C'est pourquoi, au lieu des signes miraculeux, Il leur demande l'usage de la raison, en renvoyant les hommes au livre de la nature, en leur demandant de l'observer attentivement pour en tirer une leçon : « En vérité, dans les cieux et [sur] la terre sont certes des signes pour les Croyants. En votre création et en ce qu'Il fait pulluler de [toute] bête, sont des signes pour un peuple qui est convaincu. [De même], dans l'opposition de la nuit et du jour, dans la pluie qu'Allah fait descendre du ciel, par laquelle Il fait revivre la terre après sa mort, dans le déchaînement des vents, sont [aussi] des signes pour un peuple qui raisonne. Ces signes d'Allah Nous te les communiquons au moyen de la Vérité.
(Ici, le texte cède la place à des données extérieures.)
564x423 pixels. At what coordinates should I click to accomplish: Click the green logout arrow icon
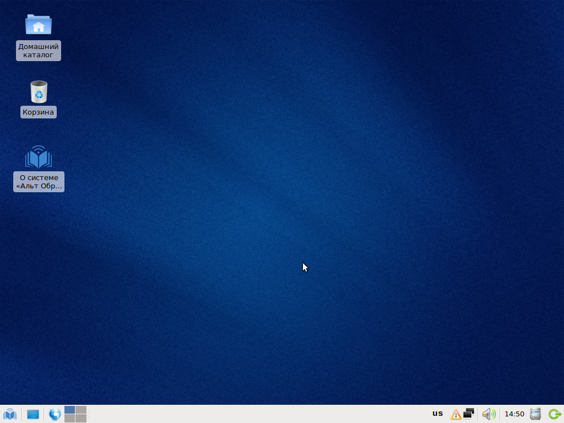554,414
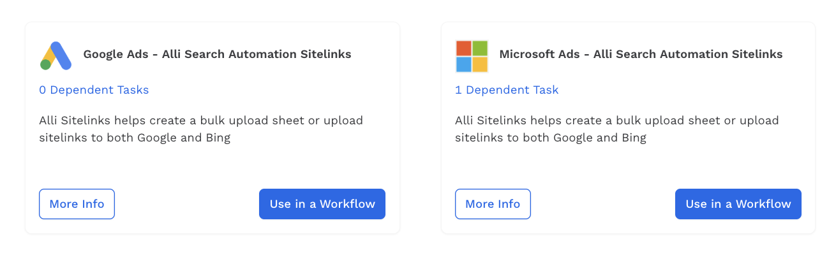This screenshot has height=255, width=836.
Task: Click the blue square of Microsoft logo
Action: click(x=464, y=64)
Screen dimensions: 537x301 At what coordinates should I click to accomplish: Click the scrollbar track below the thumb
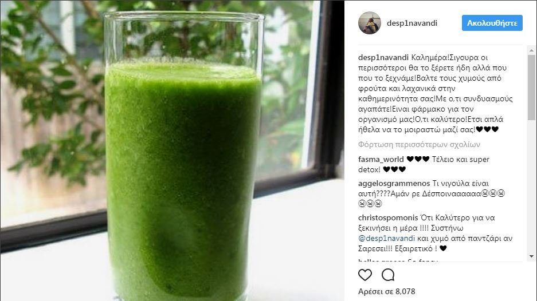point(531,187)
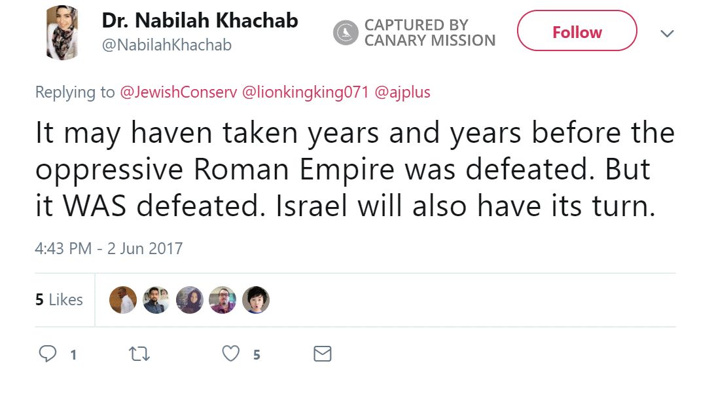This screenshot has width=714, height=393.
Task: Select the retweet arrows icon below the tweet
Action: 139,354

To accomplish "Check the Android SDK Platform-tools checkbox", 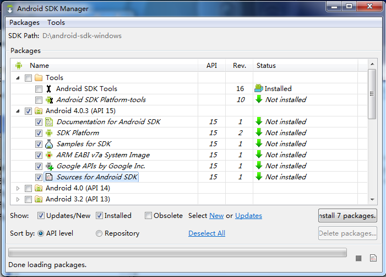I will coord(39,100).
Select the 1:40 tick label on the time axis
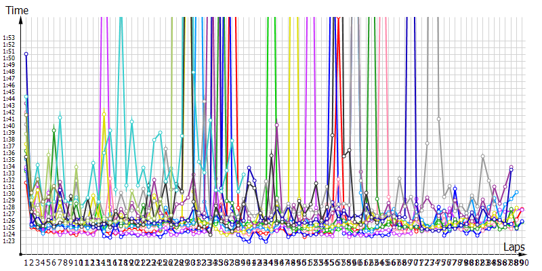 pos(9,126)
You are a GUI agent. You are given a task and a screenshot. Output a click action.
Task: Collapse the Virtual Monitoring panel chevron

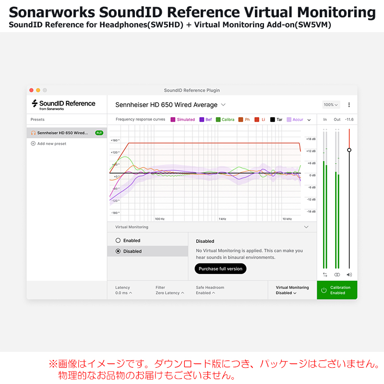[x=306, y=227]
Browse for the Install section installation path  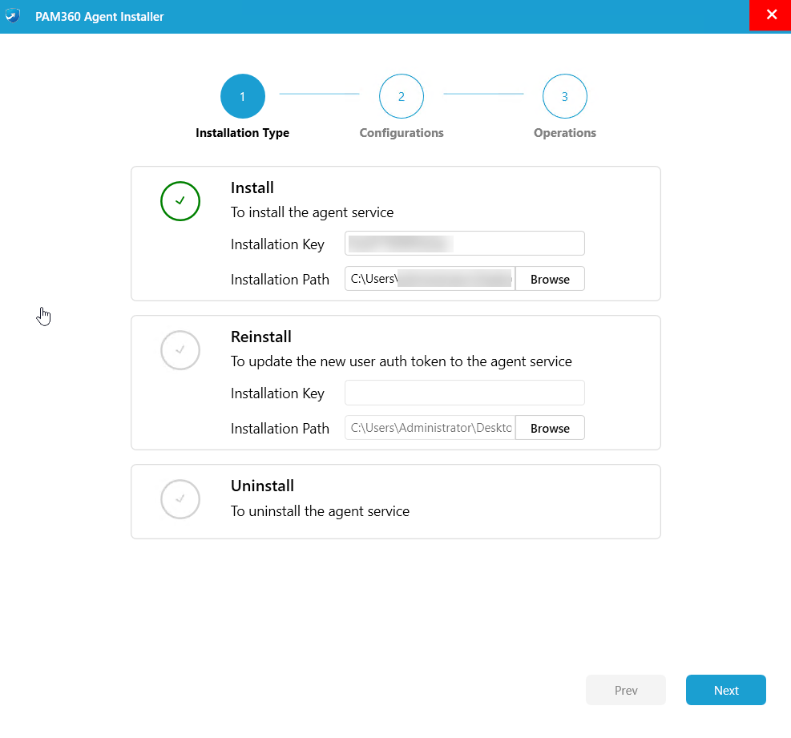pyautogui.click(x=550, y=279)
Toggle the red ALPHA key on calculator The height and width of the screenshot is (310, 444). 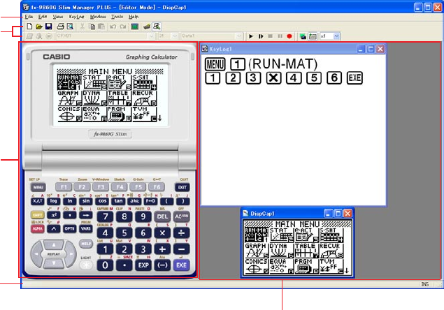click(37, 228)
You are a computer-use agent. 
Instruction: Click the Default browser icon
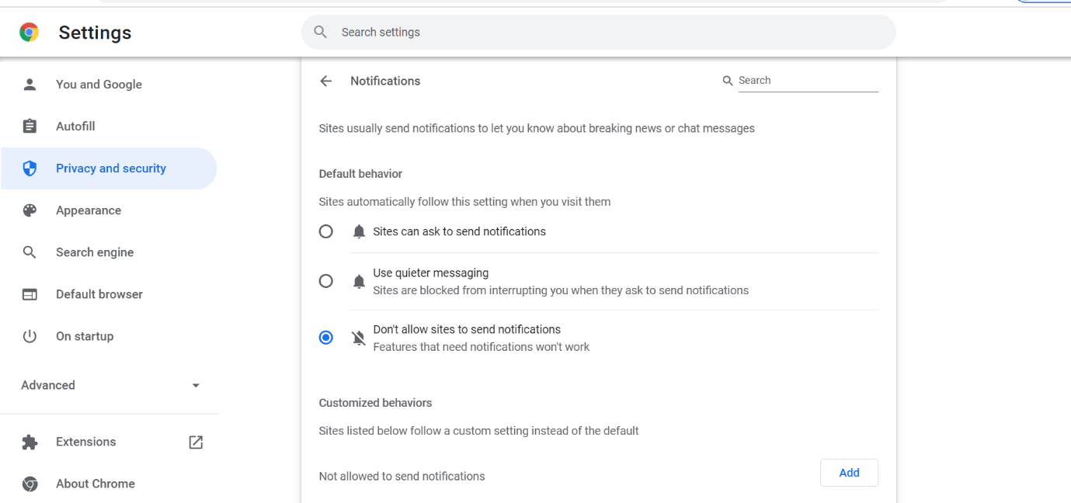[x=29, y=293]
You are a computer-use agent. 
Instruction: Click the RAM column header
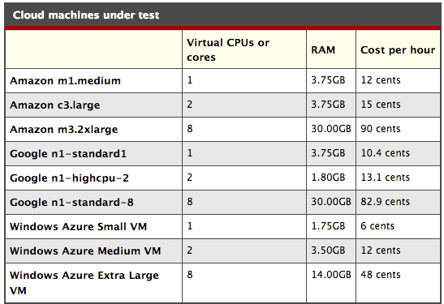(x=323, y=50)
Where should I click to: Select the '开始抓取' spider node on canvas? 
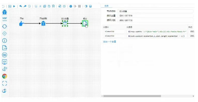click(x=43, y=23)
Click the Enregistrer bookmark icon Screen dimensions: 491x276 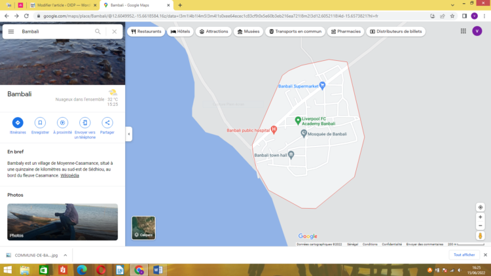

Après [ceux d'] Allah, en quel discours et en quels signes croiront-ils ? » (Coran 45,3-6) ; en plus du livre de la nature il existe le livre de l'histoire, le livre des prophètes et des envoyés et de leurs peuples :
« Eh quoi ! n'ont-ils pas cheminé par la terre en sorte qu'ils ont considéré la fin de ceux qui, avant eux, furent plus forts qu'eux, qui soulevèrent la terre et la peuplèrent plus qu'ils ne le firent [eux-mêmes] ? Des Apôtres destinés à ces peuples vinrent à eux avec les Preuves, car Allah n'était point capable de les léser. Mais eux-mêmes se lésèrent. La fin de ceux qui auront fait le mal sera donc la pire, parce qu'ils auront traité Nos signes de mensonges et qu'ils s'en seront raillés » (Coran 30,9-10)
faisant abstraction du témoignage de la nature et de celui de l'histoire, le Coran attire l'attention des koraïchites polythéistes sur le Livre que Dieu a fait descendre sur Mahomet - c'est-à-dire le Coran lui-même ; lui seul suffit à convaincre celui qui désire être convaincu : « Les Incrédules ont dit : "Que n'a-t-on fait descendre sur cet homme des aya [venues] de son Seigneur !" Réponds[-leur] : " Les aya ne sont qu'au sein d'Allah. Moi je ne suis qu'un Avertissement explicite." Eh quoi ! ne leur a-t-il point suffi que Nous fassions descendre sur toi l'Ecriture qui leur est communiquée ? En vérité, en cela est certes une Grâce (rahma) et une Edification (dikrä) pour un peuple qui croit. (Coran 29,50-51). Puis il les défie d'apporter quelque chose de comparable : « Diront-ils : "Cet homme l'a forgée !" Réponds[-leur] : « Apportez une sourate semblable et priez [pour cela] qui vous pourrez, en dehors d'Allah, si vous êtes véridiques ! » (Coran 10,38). L'ordre de l'univers, les leçons inhérentes aux histoires des prophètes, l'éloquence du Coran sont des éléments égaux entre eux et complémentaires comme preuves : dans l'ordre de l'univers il y a la preuve de l'existence de Dieu et de son unicité ; dans les histoires des prophètes il y a la preuve de sa force, de sa miséricorde et de sa capacité de vengeance ; dans l'éloquence du Coran il y a la preuve de la prophétie de Mahomet et de la vérité de sa mission. Et ces trois sortes de preuves fondent, dans leur lien, ce que nous appelons la donnée rationnelle religieuse arabe, en opposition avec la donnée irrationnelle qui signifie pour la raison, selon le discours coranique, associer d'autres divinités à Dieu, nier la résurrection et déclarer mensongère la mission de Mahomet - que la paix soit sur Lui.